Segunda-feira, 10 de dezembro de 2007 - 07h41
Luana Lourenço - Agência Brasil - Enviada especial
Bali (Indonésia) - Na segunda semana de negociações da 13ª Conferência das Partes sobre o Clima (COP-13), o Brasil vai tentar formar uma coalizão de países em desenvolvimento - grande parte com patrimônio florestal - para buscar mecanismos financeiros de estímulo à redução do desmatamento, de acordo com o ministro das Relações Exteriores, Celso Amorim, que se reuniu ontem (9) com a delegação brasileira em Bali.
A proposta brasileira - que em linhas gerais prevê a criação de um fundo de "incentivos positivos" para reduções de desmate mensuráveis e verificáveis - até agora parecia isolada, de acordo com a própria delegação.
A secretária de Mudanças Climáticas do Ministério do Meio Ambiente, Thelma Krug, chegou a afirmar que a idéia só era apoiada pela delegação de Tuvalu. "A maioria dos países da América Latina e grande parte dos países africanos estão com o Brasil. A própria União Européia vê com olhos positivos", contrapôs o ministro.
A principal divergência entre a idéia brasileira e as demais propostas dizem respeito à inclusão de mecanismos de mercado. O Brasil é contra a geração de créditos de carbono para compensar a redução do desmatamento. Já países como Indonésia, Papua Nova Guiné e Costa Rica, grandes proprietátios de florestas tropicais, defendem alternativas de mercado para compensar a redução de desmatamento.
Na avaliação de Amorim, a questão principal diz respeito à viabilização de recusros, o que é uma demanda comum dos países independente do teor das propostas.
"A ausência de recursos acaba gerando uma distorção, uma corrida para os mecanismos comerciais. Mas, se não houver impulsos financeiros novos, livres desse mecanismo de mercado, você, na realidade não estará contribuindo para a redução das emissões, porque haverá um abatimento daquilo que eles [países em desenvolvimento] podem emitir. Pode até gerar uma transferência de renda, pode até contribuir para preservção de florestas, mas não resolve o problema das emissões", avaliou.
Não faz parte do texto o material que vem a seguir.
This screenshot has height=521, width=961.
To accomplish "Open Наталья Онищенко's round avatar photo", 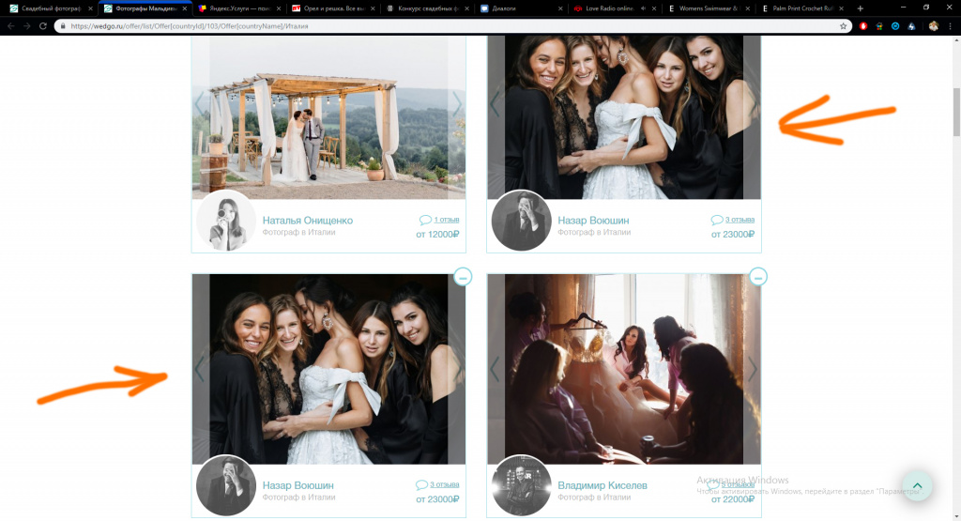I will pos(226,222).
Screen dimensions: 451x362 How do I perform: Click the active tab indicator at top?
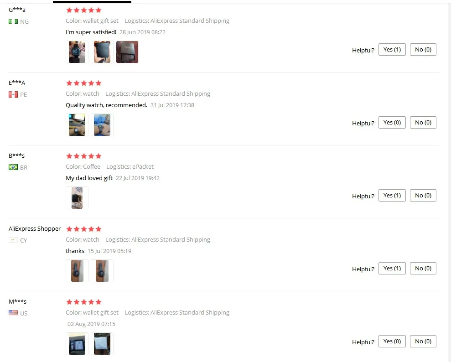92,2
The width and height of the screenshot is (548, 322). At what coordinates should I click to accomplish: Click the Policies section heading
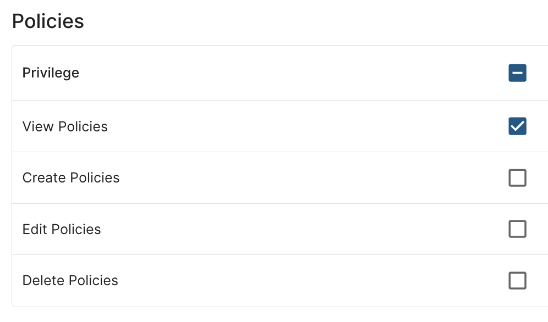(48, 21)
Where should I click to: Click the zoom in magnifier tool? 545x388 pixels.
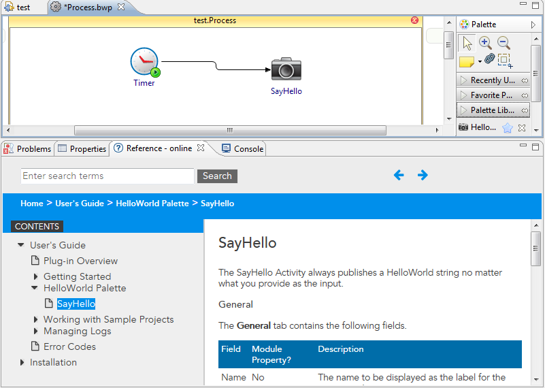pos(485,43)
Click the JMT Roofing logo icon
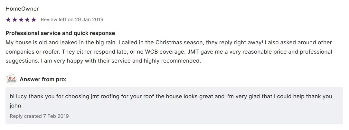The width and height of the screenshot is (349, 130). click(11, 79)
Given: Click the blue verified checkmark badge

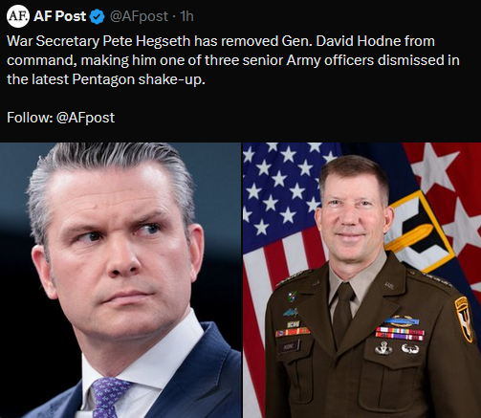Looking at the screenshot, I should tap(97, 16).
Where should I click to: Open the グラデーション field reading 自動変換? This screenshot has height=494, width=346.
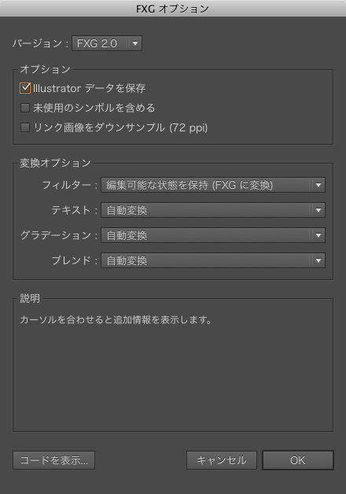pos(213,235)
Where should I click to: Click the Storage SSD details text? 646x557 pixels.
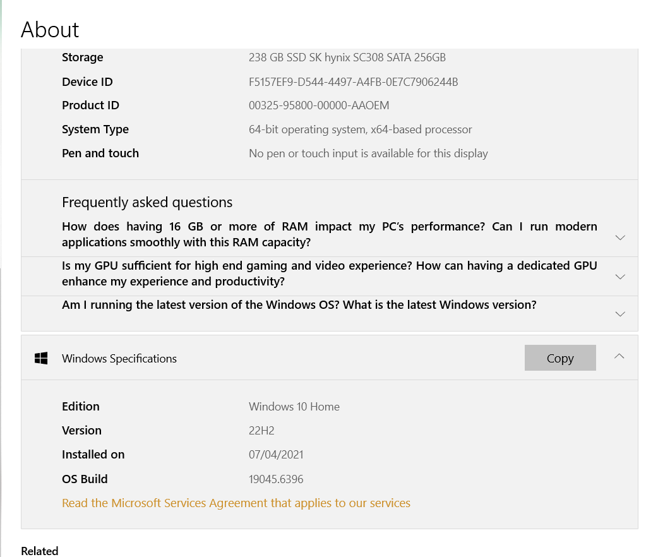point(347,57)
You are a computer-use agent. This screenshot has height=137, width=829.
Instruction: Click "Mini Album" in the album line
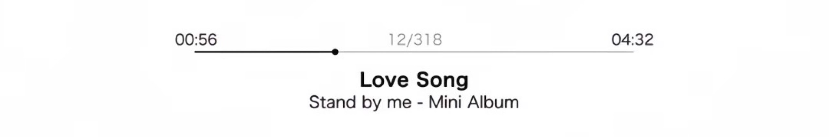473,102
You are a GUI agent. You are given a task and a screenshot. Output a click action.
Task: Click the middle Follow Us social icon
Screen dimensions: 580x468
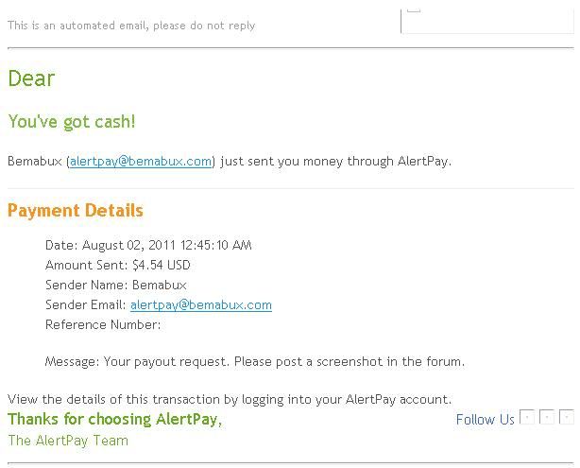pyautogui.click(x=547, y=417)
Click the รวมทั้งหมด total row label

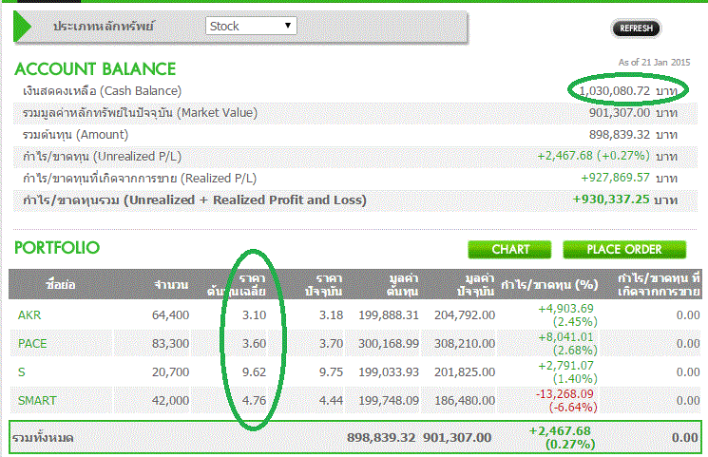(x=43, y=437)
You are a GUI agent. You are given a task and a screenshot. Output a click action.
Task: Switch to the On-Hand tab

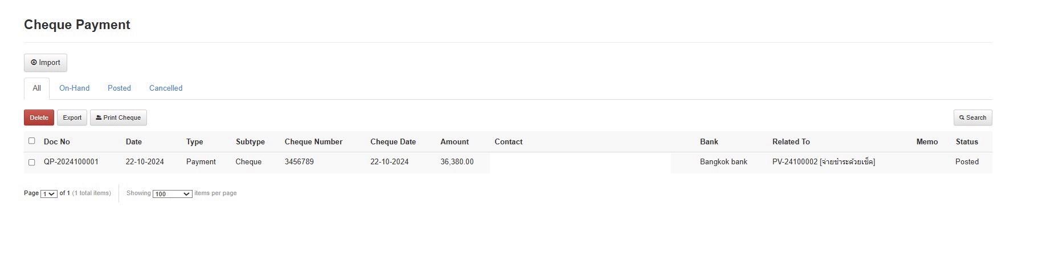click(x=74, y=88)
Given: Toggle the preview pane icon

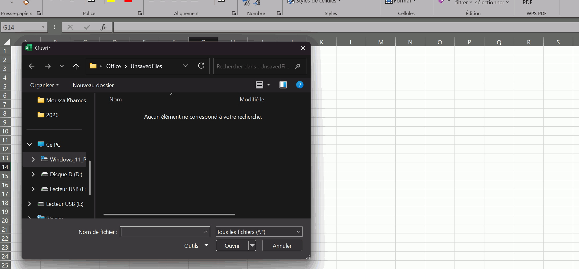Looking at the screenshot, I should point(283,85).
A "missão" de articular a coalizão, segundo Amorim, vai ficar a cargo dos negociadores brasileiros na conferência, coordenados pelo subsecretário-geral do Ministério das Relações Exteriores, embaixador Everton Vieira Vargas. O chanceler, entretanto, assume que será trabalhoso conciliar posições sobre o desmatamento. "Não será uma tarefa fácil. Se fosse, o presidente nem tinha me pedido para vir aqui".
Amorim passa o dia de hoje (10) em viagem oficial ao Timor Leste e, na quarta-feira (12), de volta a Bali, falará em nome do Brasil na abertura da etapa ministerial da COP.